Winning marketing strategy requires effective market segmentation. This is because customers in broad product-markets do not have homogenous needs. Nor do they desire comparable benefits. Customers in broad product-markets are more diverse and complex.
When my business clients are under performing, this is often where I look first. Surprisingly, many businesses I come across have applied this broad-brush approach to defining their market. They have erroneously chosen to target broad product-markets. As a result they miss the mark. Customers in these markets are just too diverse and complex to respond to a broad-brush marketing strategy.
To turn my client’s business around and develop a winning marketing strategy for them then becomes dependent on our ability to identify discrete submarkets, or customer segments, that do have homogenous needs and who desire comparable benefits. This will allow my client to leverage their organization’s unique capabilities in providing compelling value to their customer segments by understanding each segment’s needs and desires.
To do this I take my clients back to basics to:
- Help them quickly understand why market segmentation is so important
- Provide them a starting point so that they can immediately begin to conceive how broad product-markets might be segmented to improve the focus and performance of their business.
Focusing marketing strategy with segmentation and positioning
A great resource for this subject is, “Focusing Marketing Strategy with Segmentation and Positioning” Ch. 4, Basic Marketing-A Marketing Strategy Planning Approach 18th ed., (William D. Perreault, Jr., Joseph P. Cannon, and E. Jerome McCarthy). It is one of a number of excellent chapters in this text book.
It provides a practical and easy-to-use approach to segmenting markets.
To illustrate the author’s approach I have changed the fictitious case study presented by the authors to the Premium Hotels in Toronto product-market. (See table below)
The authors recommend a 7-step approach to segmenting broad product-markets into narrower market segments.
1) Select the broad product-market
Premium Hotels in Toronto.
2) Identify potential customer needs
Identify and capture as many relevant needs as possible for all the potential customers in this broad product-market. One way to identify many possible needs is to consider, “Why different people buy the present offerings in the broad product-market.”
3) Form homogenous submarkets—narrow product-markets
It is now possible to start forming submarkets—narrow product-markets— of customers with similar needs and seeking similar benefits. At this stage it is useful to capture the important need dimensions and customer-related characteristics of each submarket.
4) Identify the determining dimensions
“Review the list of need dimensions for each possible submarket segment and then identify the determining dimensions,” These are the dimensions that affect the customer’s purchase of a specific product or brand within a narrow product-market.
5) Name (Nickname) the narrow product-markets—submarkets
6) Evaluate why these submarket segments behave as they do
Consider one more time: “What you know about each segment to see how and why these markets behave the way they do.”
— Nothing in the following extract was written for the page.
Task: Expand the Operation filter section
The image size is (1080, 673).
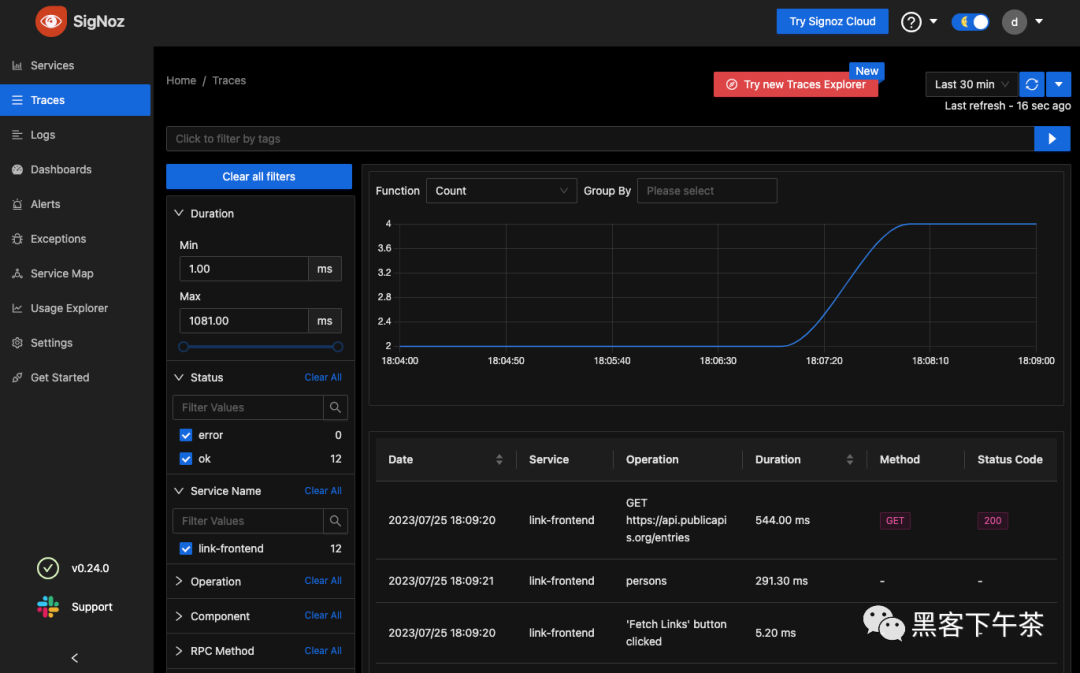Action: 215,582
You may find that customers comprising a submarket share many similar but also some slightly different needs. This may mean that they represent more than one possible submarket. Alternatively, two of the submarkets previously identified may comprise customers who share very similar needs and desire the same benefits, in which case these submarkets might be combined and renamed.
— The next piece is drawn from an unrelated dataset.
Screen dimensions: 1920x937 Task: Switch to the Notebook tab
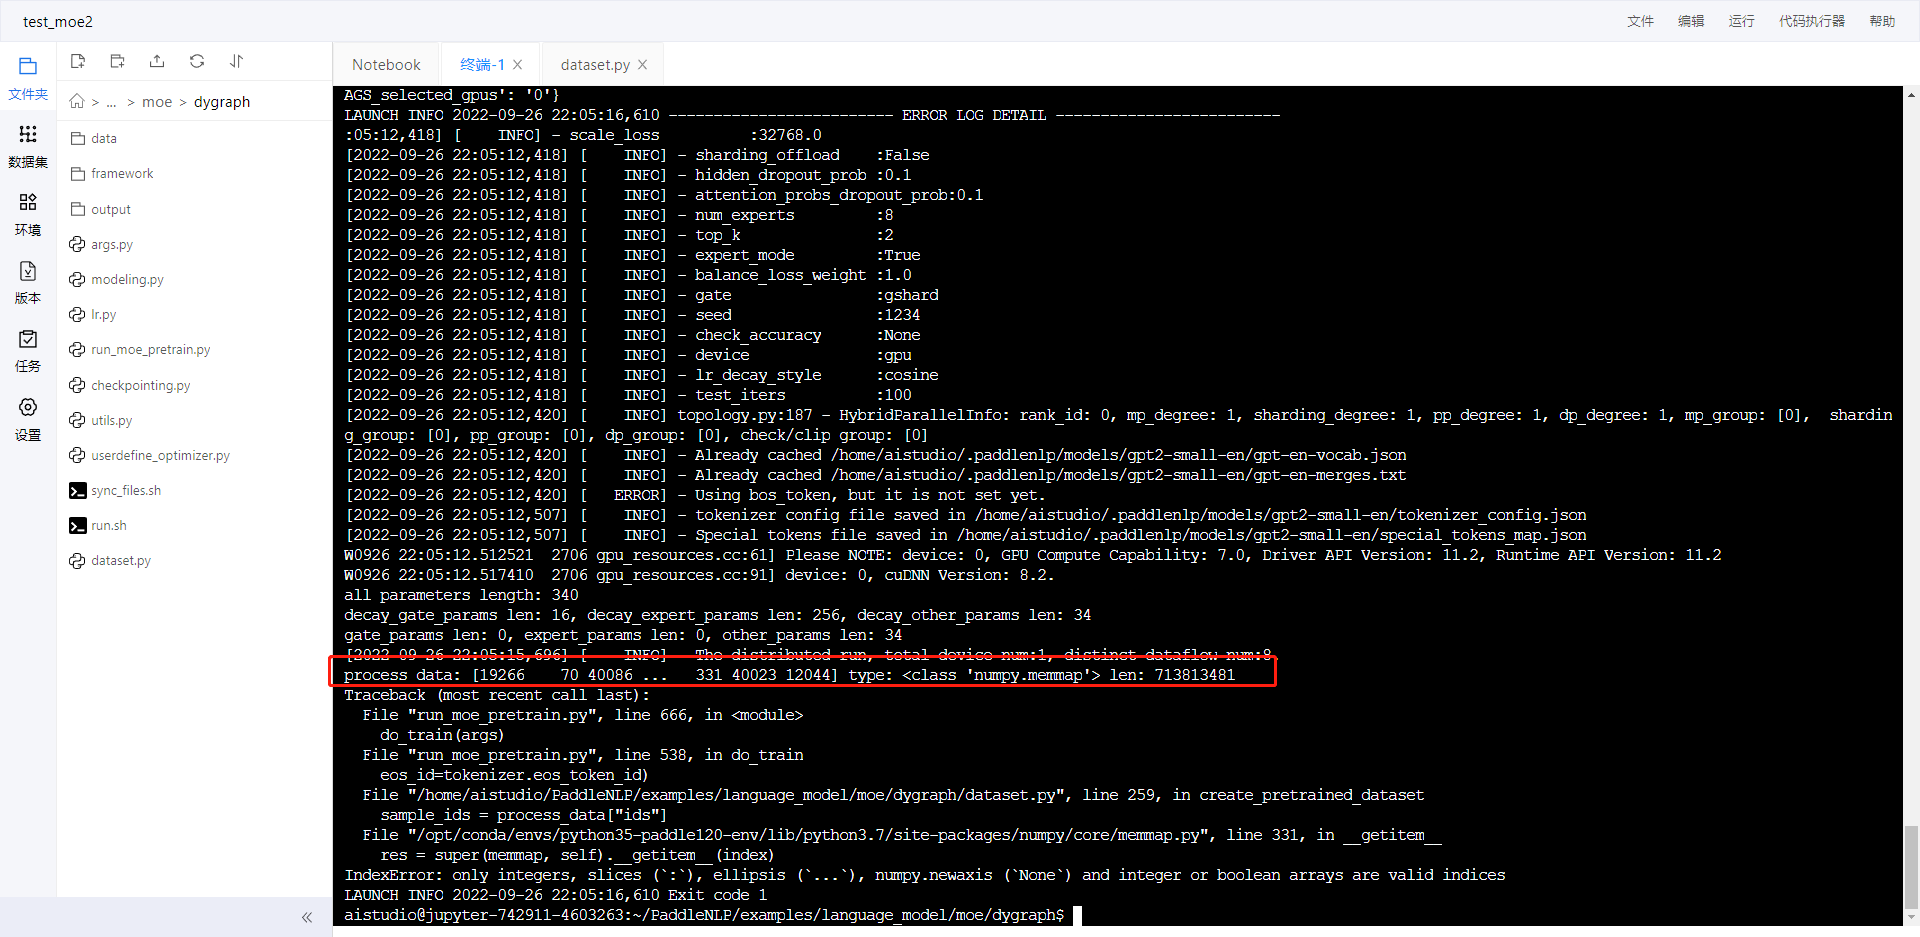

7) Make a rough estimate of the size of each submarket
At this step of the process all available sources of secondary demographic data are interrogated to estimate the size of submarkets as a starting point towards estimating their economic potential.
This simple case makes explicit the crucial importance of market segmentation for conceiving a winning marketing strategy.
Validation of market segmentation for conceiving marketing strategy
Clearly, a marketer, seeking to enter the broad product-market, Premium Hotels, would be sadly mistaken to view it as a single homogenous market comprising potential customers with essentially similar needs and sellers offering various close substitute ways of satisfying those needs. Instead, using the author’s approach to segmenting, we are able to identify six specific narrow product-markets that each comprise of customers with homogenous needs and a desire for comparable benefits.
By applying this kind of market segmentation an organization:
- Can choose the customer segments it is best placed to serve given its unique capabilities
- Is better able to recognize which segments represent underserved or unserved submarkets with little or no competition
- Is in a stronger position to create and deliver a compelling value proposition to the customer segments it chooses to serve
And all of that leads to winning marketing strategy.